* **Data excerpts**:
== Segment start ==
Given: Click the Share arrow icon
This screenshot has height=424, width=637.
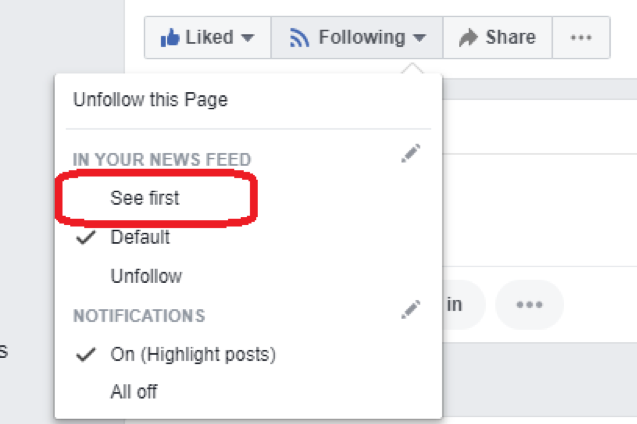Looking at the screenshot, I should click(467, 38).
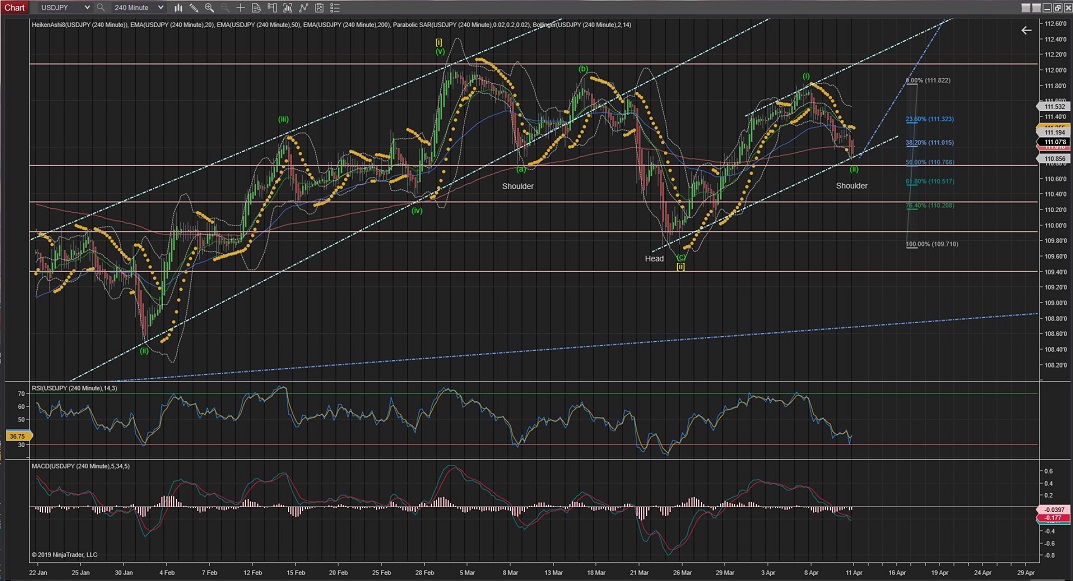Click the zoom in magnifier icon
This screenshot has height=581, width=1073.
(209, 7)
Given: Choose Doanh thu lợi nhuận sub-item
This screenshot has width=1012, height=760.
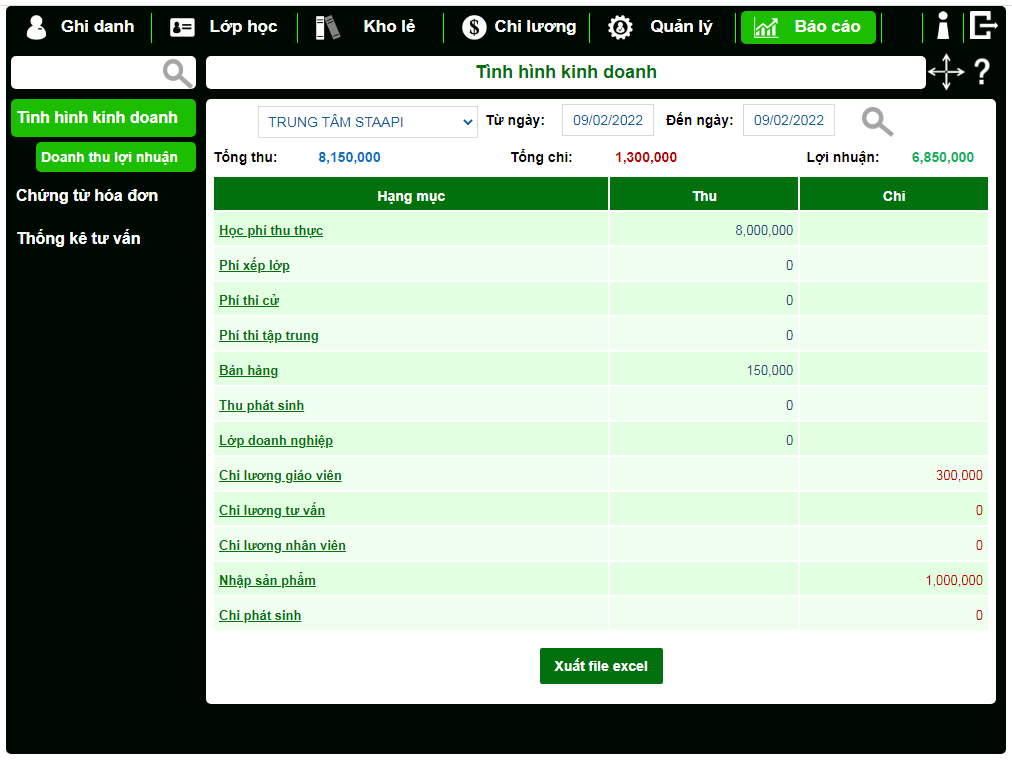Looking at the screenshot, I should tap(110, 157).
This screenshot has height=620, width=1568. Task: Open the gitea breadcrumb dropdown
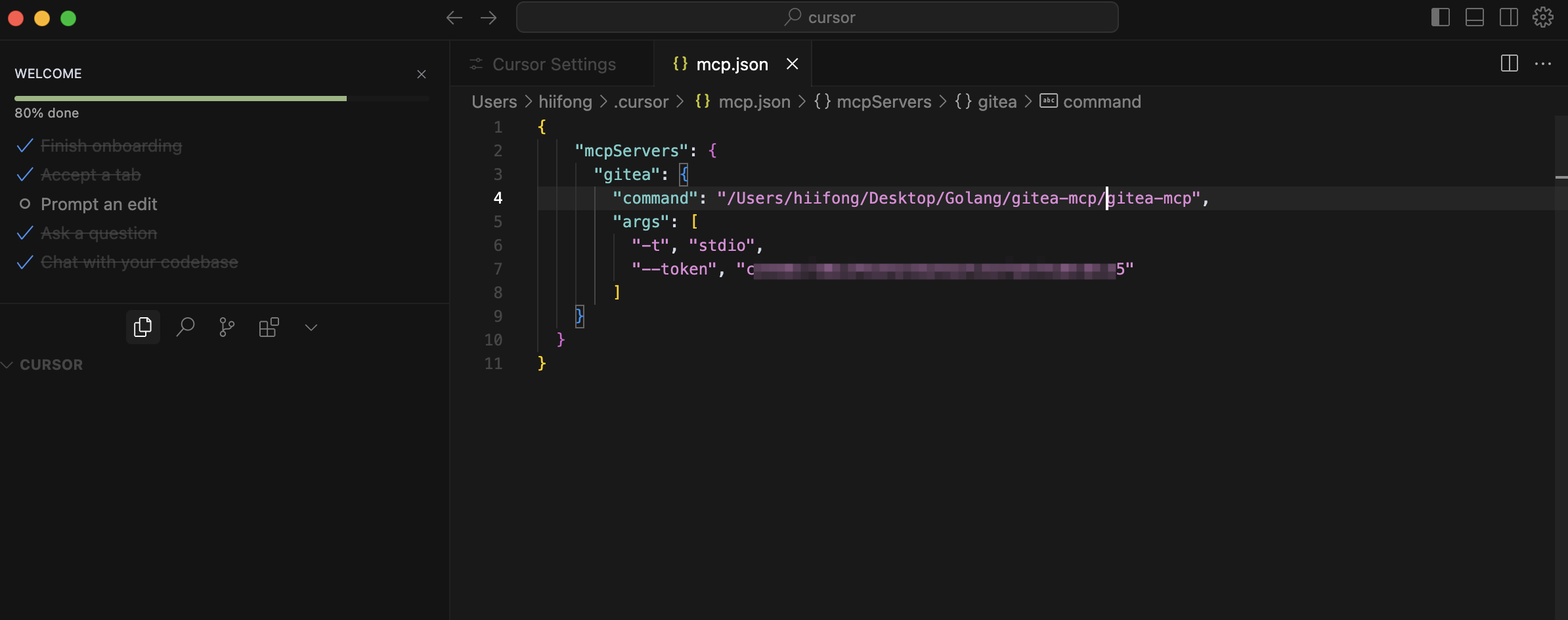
== Segment end ==
* **What you have to do**: Without the pictures, restate all the entries above exactly.

* **Result of the task**:
Given: Click the Share arrow icon
This screenshot has height=424, width=637.
Looking at the screenshot, I should click(467, 38).
Click the zoom in magnifier icon
This screenshot has height=581, width=1073.
(209, 7)
Given: Choose Doanh thu lợi nhuận sub-item
This screenshot has width=1012, height=760.
Looking at the screenshot, I should tap(110, 157).
This screenshot has height=620, width=1568. Task: Open the gitea breadcrumb dropdown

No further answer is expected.